▶ Records for this exercise:
++++++

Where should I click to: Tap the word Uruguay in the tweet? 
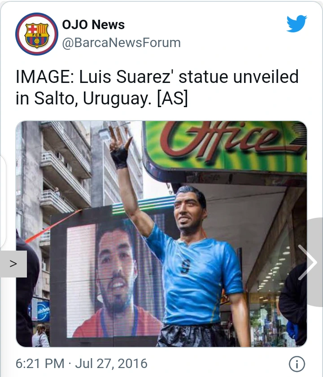tap(117, 99)
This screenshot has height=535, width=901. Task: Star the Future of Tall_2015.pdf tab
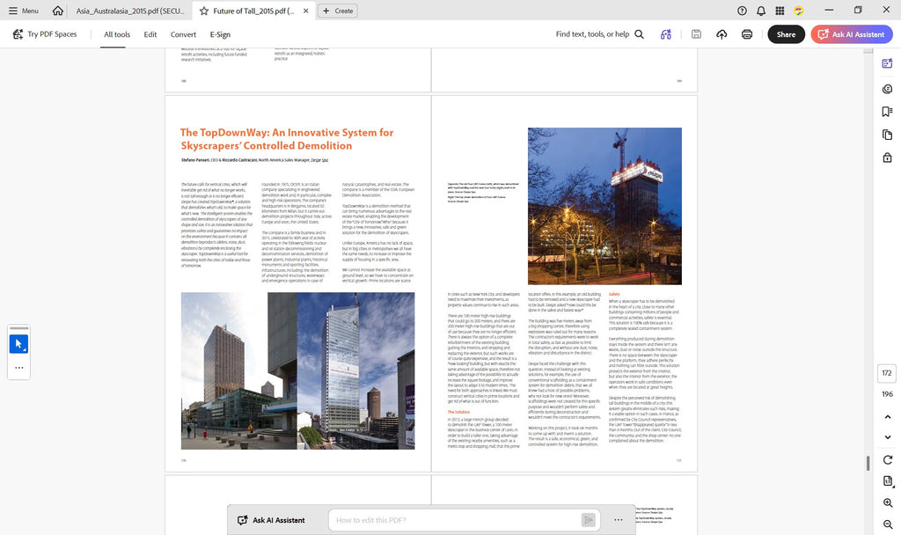pyautogui.click(x=204, y=11)
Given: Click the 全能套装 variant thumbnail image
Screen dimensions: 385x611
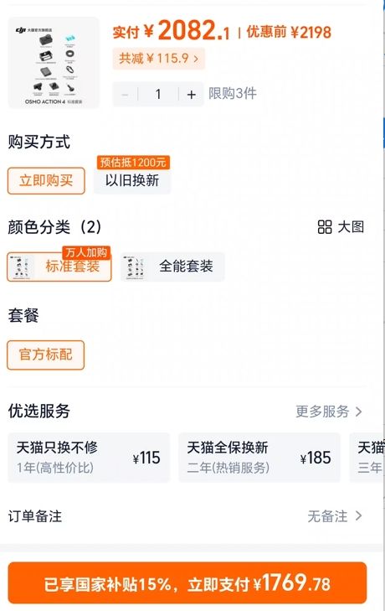Looking at the screenshot, I should point(134,267).
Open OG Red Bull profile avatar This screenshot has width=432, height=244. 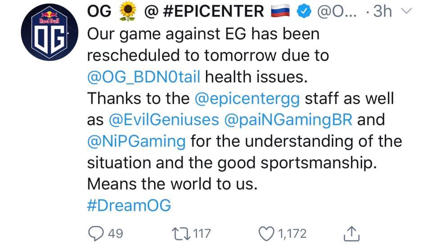point(50,32)
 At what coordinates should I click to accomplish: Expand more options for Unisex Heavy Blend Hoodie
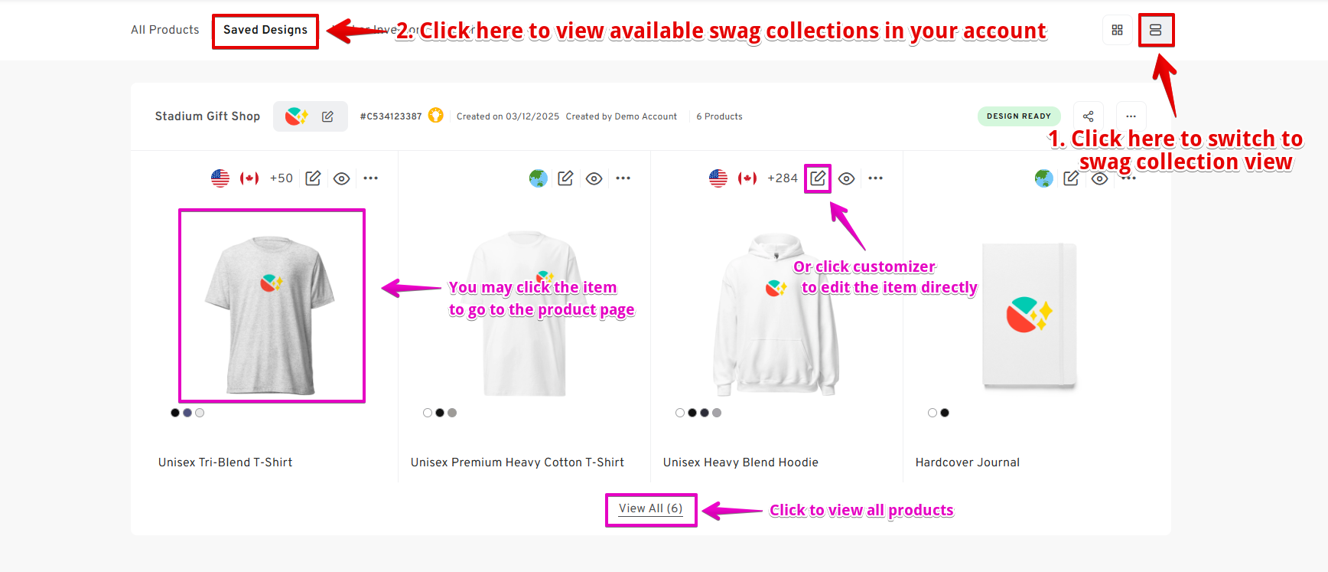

++++++

▶ What is expected: Set down the records above exactly as written, beginning with the first line and ending with the line that contains "Given: Click the 全能套装 variant thumbnail image", and do not include pictures.

▶ Written response:
Where should I click to: Tap the word Uruguay in the tweet? 
tap(117, 99)
This screenshot has height=535, width=901. Task: Star the Future of Tall_2015.pdf tab
pyautogui.click(x=204, y=11)
Given: Click the 全能套装 variant thumbnail image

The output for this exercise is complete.